◆ Task description
Character for character, write out the data below.

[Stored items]
^^^^^^^^

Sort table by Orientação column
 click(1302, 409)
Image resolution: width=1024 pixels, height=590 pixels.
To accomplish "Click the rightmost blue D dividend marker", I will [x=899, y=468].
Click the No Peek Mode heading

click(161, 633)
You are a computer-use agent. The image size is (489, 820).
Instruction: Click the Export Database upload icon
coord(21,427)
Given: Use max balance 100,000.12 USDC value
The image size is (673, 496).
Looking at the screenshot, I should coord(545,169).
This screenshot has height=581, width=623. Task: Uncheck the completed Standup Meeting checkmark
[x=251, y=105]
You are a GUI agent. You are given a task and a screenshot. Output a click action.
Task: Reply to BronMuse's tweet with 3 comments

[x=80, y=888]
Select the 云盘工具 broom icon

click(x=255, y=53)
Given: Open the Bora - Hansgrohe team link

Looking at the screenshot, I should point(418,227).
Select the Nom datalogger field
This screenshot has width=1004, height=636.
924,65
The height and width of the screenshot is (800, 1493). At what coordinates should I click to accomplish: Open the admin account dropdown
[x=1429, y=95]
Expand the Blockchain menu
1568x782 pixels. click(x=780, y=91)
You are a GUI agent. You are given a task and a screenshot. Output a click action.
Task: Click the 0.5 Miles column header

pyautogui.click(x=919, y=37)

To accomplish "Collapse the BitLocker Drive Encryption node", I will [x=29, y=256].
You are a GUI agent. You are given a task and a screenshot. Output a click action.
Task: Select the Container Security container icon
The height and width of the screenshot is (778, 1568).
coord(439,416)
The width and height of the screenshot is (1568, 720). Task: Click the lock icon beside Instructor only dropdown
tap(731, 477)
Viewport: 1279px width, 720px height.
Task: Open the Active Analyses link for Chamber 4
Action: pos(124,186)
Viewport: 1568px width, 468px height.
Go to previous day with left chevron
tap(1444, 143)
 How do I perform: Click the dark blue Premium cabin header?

^^^^^^^^

◆ Written answer
Sort table by Orientação column
 click(1302, 409)
Image resolution: width=1024 pixels, height=590 pixels.
To accomplish "Click the rightmost blue D dividend marker", I will [x=899, y=468].
Click the No Peek Mode heading

click(161, 633)
You are a computer-use agent. The image size is (489, 820).
Instruction: Click the Export Database upload icon
coord(21,427)
Given: Use max balance 100,000.12 USDC value
The image size is (673, 496).
Looking at the screenshot, I should coord(545,169).
This screenshot has height=581, width=623. Task: Uncheck the completed Standup Meeting checkmark
[x=251, y=105]
You are a GUI agent. You are given a task and a screenshot. Output a click action.
Task: Reply to BronMuse's tweet with 3 comments

[x=80, y=888]
Select the 云盘工具 broom icon

click(x=255, y=53)
Given: Open the Bora - Hansgrohe team link

Looking at the screenshot, I should point(418,227).
Select the Nom datalogger field
This screenshot has width=1004, height=636.
924,65
The height and width of the screenshot is (800, 1493). At what coordinates should I click to accomplish: Open the admin account dropdown
[x=1429, y=95]
Expand the Blockchain menu
1568x782 pixels. click(x=780, y=91)
You are a GUI agent. You are given a task and a screenshot. Output a click action.
Task: Click the 0.5 Miles column header

pyautogui.click(x=919, y=37)

To accomplish "Collapse the BitLocker Drive Encryption node", I will [x=29, y=256].
You are a GUI agent. You are given a task and a screenshot. Output a click action.
Task: Select the Container Security container icon
The height and width of the screenshot is (778, 1568).
coord(439,416)
The width and height of the screenshot is (1568, 720). Task: Click the lock icon beside Instructor only dropdown
tap(731, 477)
Viewport: 1279px width, 720px height.
Task: Open the Active Analyses link for Chamber 4
Action: pos(124,186)
Viewport: 1568px width, 468px height.
Go to previous day with left chevron
tap(1444, 143)
 How do I perform: Click the dark blue Premium cabin header?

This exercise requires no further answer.